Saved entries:
☆ ☆ ☆

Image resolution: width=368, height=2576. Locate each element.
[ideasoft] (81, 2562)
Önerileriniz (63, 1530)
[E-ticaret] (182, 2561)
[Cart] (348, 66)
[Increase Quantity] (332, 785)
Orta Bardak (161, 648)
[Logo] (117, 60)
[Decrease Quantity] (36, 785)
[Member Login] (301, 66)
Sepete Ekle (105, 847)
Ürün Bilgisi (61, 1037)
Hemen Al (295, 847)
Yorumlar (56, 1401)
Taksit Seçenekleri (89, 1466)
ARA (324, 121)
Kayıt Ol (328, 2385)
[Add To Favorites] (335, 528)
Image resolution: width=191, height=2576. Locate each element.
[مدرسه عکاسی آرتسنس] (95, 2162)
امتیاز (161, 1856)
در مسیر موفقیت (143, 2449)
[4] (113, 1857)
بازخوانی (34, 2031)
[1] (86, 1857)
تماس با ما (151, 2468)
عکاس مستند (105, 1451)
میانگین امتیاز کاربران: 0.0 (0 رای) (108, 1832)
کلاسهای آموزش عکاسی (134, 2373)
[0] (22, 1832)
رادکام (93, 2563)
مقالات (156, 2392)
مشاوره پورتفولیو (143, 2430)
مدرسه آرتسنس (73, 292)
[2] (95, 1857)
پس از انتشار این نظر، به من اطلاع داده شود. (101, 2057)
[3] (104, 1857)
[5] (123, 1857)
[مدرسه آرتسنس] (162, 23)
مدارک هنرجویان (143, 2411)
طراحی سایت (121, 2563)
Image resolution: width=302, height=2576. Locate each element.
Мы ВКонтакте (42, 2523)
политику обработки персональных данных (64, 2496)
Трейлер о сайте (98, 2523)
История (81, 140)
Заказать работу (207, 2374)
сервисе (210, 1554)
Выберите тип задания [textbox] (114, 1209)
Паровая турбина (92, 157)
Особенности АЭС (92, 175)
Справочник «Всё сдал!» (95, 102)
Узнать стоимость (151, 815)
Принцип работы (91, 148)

☆ ☆ ☆

● **What is required**
Exactly the lines from the one containing "[5] (123, 1857)" to the last line of the entries above must be duplicated, with both of those lines included and nothing more.

● **Your solution**
[5] (123, 1857)
[مدرسه آرتسنس] (162, 23)
مدارک هنرجویان (143, 2411)
طراحی سایت (121, 2563)
Image resolution: width=302, height=2576. Locate each element.
Мы ВКонтакте (42, 2523)
политику обработки персональных данных (64, 2496)
Трейлер о сайте (98, 2523)
История (81, 140)
Заказать работу (207, 2374)
сервисе (210, 1554)
Выберите тип задания [textbox] (114, 1209)
Паровая турбина (92, 157)
Особенности АЭС (92, 175)
Справочник «Всё сдал!» (95, 102)
Узнать стоимость (151, 815)
Принцип работы (91, 148)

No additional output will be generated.